The U.S.-backed program that followed Plan Colombia is called the National Territorial Consolidation Plan. As its name suggests, its goal is to help the Colombian state establish basic services, infrastructure, and economic development, as it pushes back guerrilla and paramilitary forces. Bogotá hopes to create alternatives to coca production, and U.S. counter-narcotic aid has shifted to reflect this focus. More money now goes to support state building and alternative livelihoods, and a smaller share goes for military activities.

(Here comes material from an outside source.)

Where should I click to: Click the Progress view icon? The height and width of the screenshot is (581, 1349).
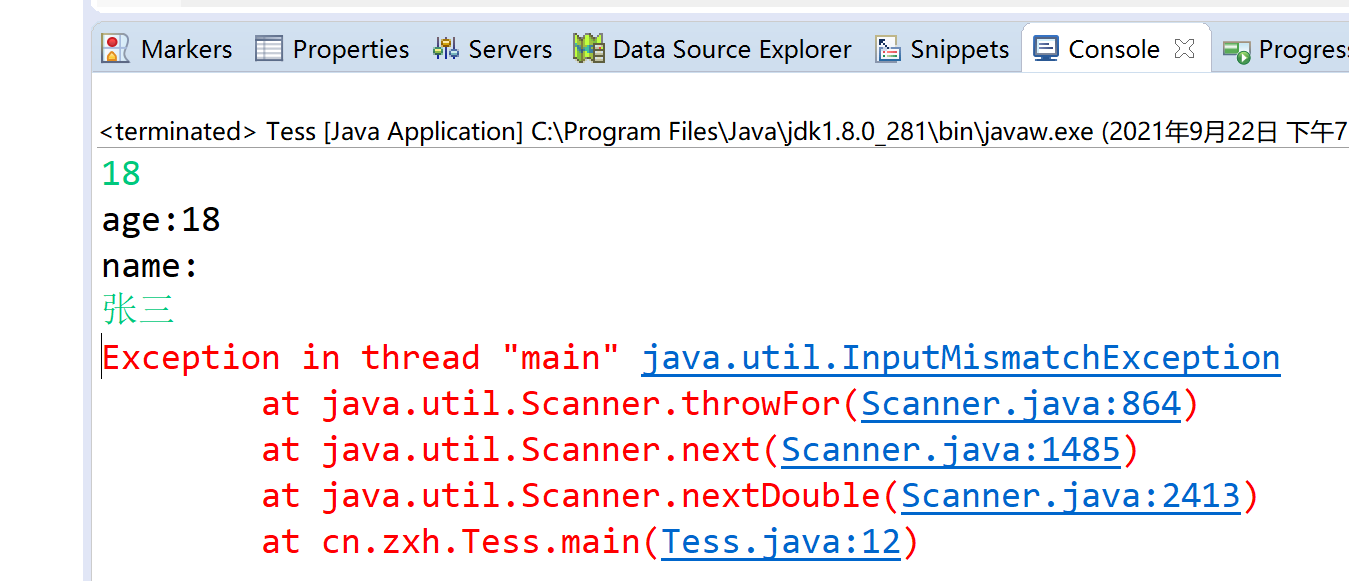click(x=1240, y=48)
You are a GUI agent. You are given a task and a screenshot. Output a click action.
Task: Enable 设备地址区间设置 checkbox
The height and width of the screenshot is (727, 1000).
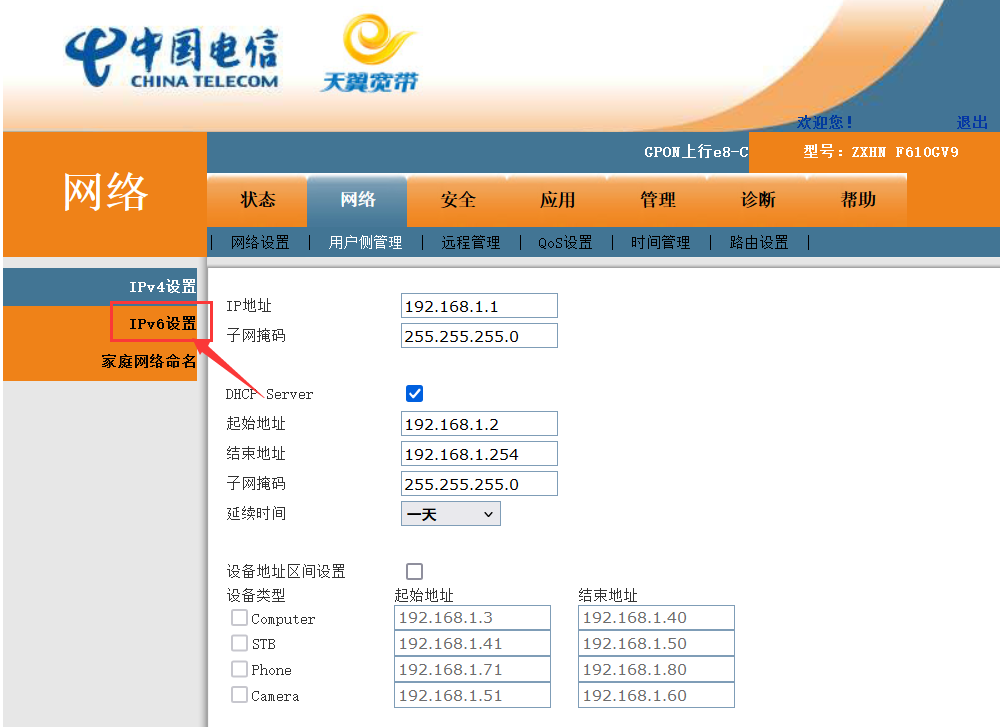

German Chamorro, who oversees the implementation of the National Territorial Consolidation Plan, says community input is a key part of the process. Eradication efforts are centered “on restoring the rights of those growing [coca] through alternative projects,” says Chamorro. Following eradication, the idea is that coca growers would be offered technical assistance and support to switch to legal crops.

But for many Colombians who depend on coca cultivation to eke out a living, that help has yet to arrive. The Committee for the Integration of the Colombian Massif (CIMA) represents small-scale farming communities in Cauca. The organization’s agro-environmental coordinator, Alexander Fernández, says agricultural support has favored the cultivation of capital-intensive bio-fuels and export crops. Large-scale landowners have been the chief beneficiaries of these projects, leaving small-scale farmers behind. “What’s needed,” he says, “is agrarian reform.”

Small-scale farmers struggling to earn a livelihood in the heart of Colombia’s coca growing regions say they find themselves caught between the Colombian military on one side, and paramilitaries and guerrillas on the other.

In the neighboring department of Valle del Cauca, 35 families of the Nonam indigenous people raise animals, grow corn and yucca, and fish along the Calima River. But the river is also used by paramilitaries to bring chemicals to process the coca leaf in jungle laboratories, and ship out processed cocaine.

In 2010, drug traffickers killed several people in a neighboring settlement. Then they entered onto the Nonam’s land and imposed new rules. “They prohibited fishing, prohibited work hours,” says the community’s leader, William Garcia Chocho. Fearing for their safety and their economic security, the community was forced to abandon their land and livestock — joining some of the nearly 4 million internally displaced people in Colombia. They returned a year later to rebuild their lives.

Chocho says his community doesn’t grow coca, but adjacent communities do. But that hasn’t stopped their fields from being fumigated with the herbicide glyphosate, which government planes spray onto coca fields. In March 2012, without prior warning, the Colombian government conducted aerial spraying and chemicals drifted onto their land. The fumigation “impacts the trees, the animals, the fish, the rivers, and the creeks,” says Chocho.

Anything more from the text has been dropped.